No nos invita Jesús en primer lugar a tomar su cruz, sino la nuestra. La nuestra será más pequeña y liviana, pero será la que El quiera darnos y que contiene la fuerza y el consuelo de la suya; pecaríamos de presunción el pretender llevar la Cruz de Cristo, así sin más. No se trata, pues, de un mero símbolo, sino de una auténtica vocación que conlleva en sí misma una misión. El discípulo debe imitar a su Maestro, e imitarlo en todo: En la entrega, en la renuncia, en el aguante, en la perseverancia, en el espíritu misionera, en la Caridad.

En el evangelio de hoy (Mateo 16, 21-27) Jesús anuncia su cercana pasión y Pedro, que en el evangelio del pasado domingo, movido por la revelación del Padre, confesaba a Jesús como Mesías, hoy reprende al Maestro quien lo llama “Satanás” (o sea, “Tentador”). Ciertamente, el sacrificio y la humillación no estaba en los planes de Pedro y los demás.

El seguimiento a Cristo requiere ser siempre su discípulo y reconocer con humildad que nunca lo sabremos todo de El, como tampoco lo sabremos todo de nosotros mismos. El enigma de nuestra humanidad y el de Su divinidad siempre nos mantendrá ocupados en una tarea de constante descubrimiento y conversión, necesaria si queremos mantenernos perseverantes en Su Camino que, desde que lo escogemos, es nuestro Camino y nuestra Vida.

En el profeta Jeremías, angustiado por las contradicciones, descubrimos un anuncio del Cristo doliente (Jeremías 20, 7-9). El destino de todo profeta es ser apasionado por la Palabra de Dios, que es para él a la vez: seductora, comprometedora y fuego ardiente; pero, también, motivo de oprobio y persecución.

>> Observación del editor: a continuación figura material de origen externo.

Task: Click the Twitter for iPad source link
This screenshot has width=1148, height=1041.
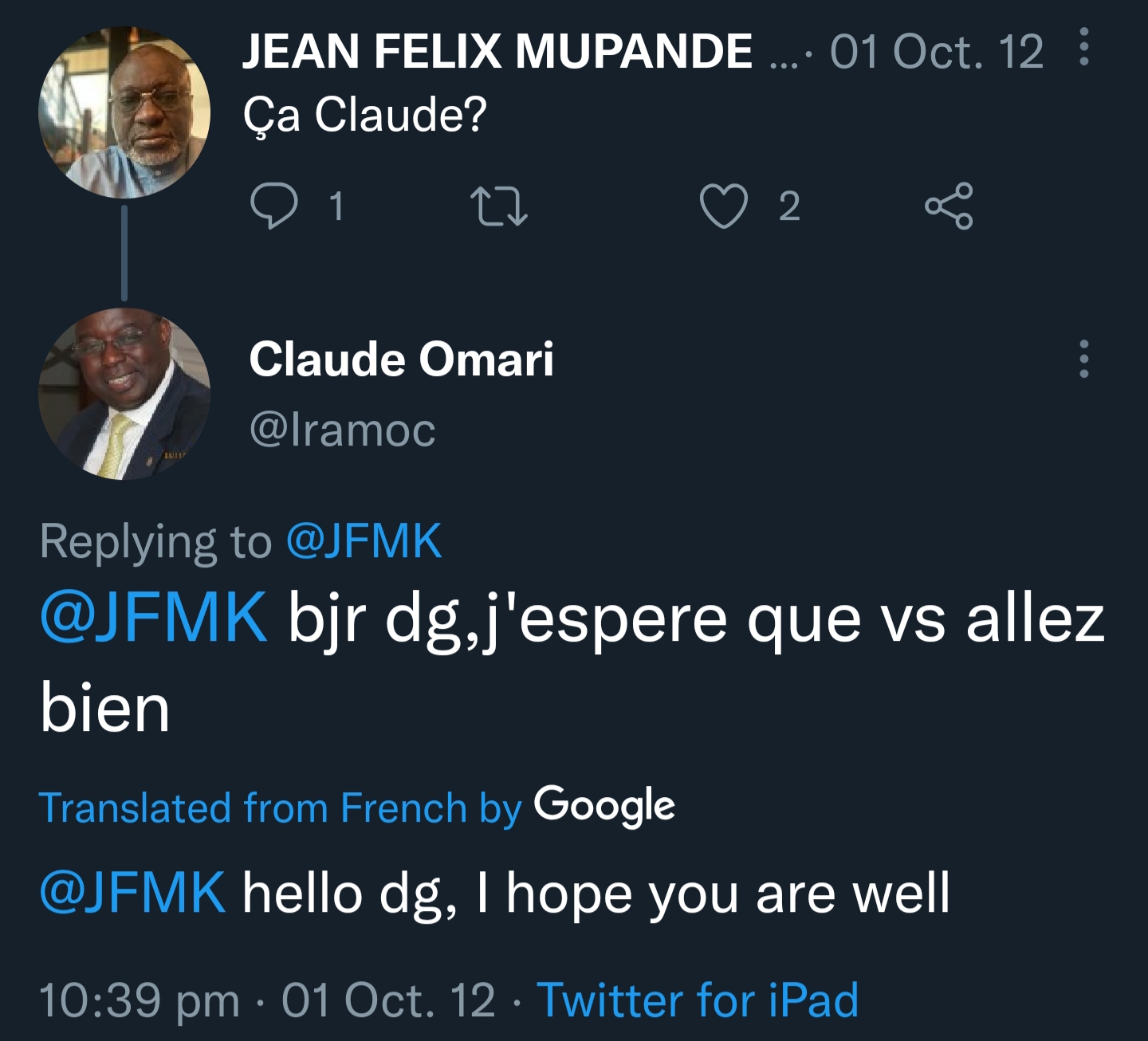Action: (698, 1000)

El apóstol San Pablo (Romanos 12, 1-2) nos recuerda, en su visión y vivencia de la plenitud de la vida en Cristo, que toda la vida cristiana es una liturgia: en la que ofrecemos a Dios nuestras personas como sacrificio; glorificándole en todas nuestras obras. -En un mundo tan ambicioso y edonista como el presente, estas exigencias nos convierten, a los que queremos ser fieles, en blanco de escarnio, pero también, en sacrificio ofrecido para gloria de Dios y manifestación de su Reino.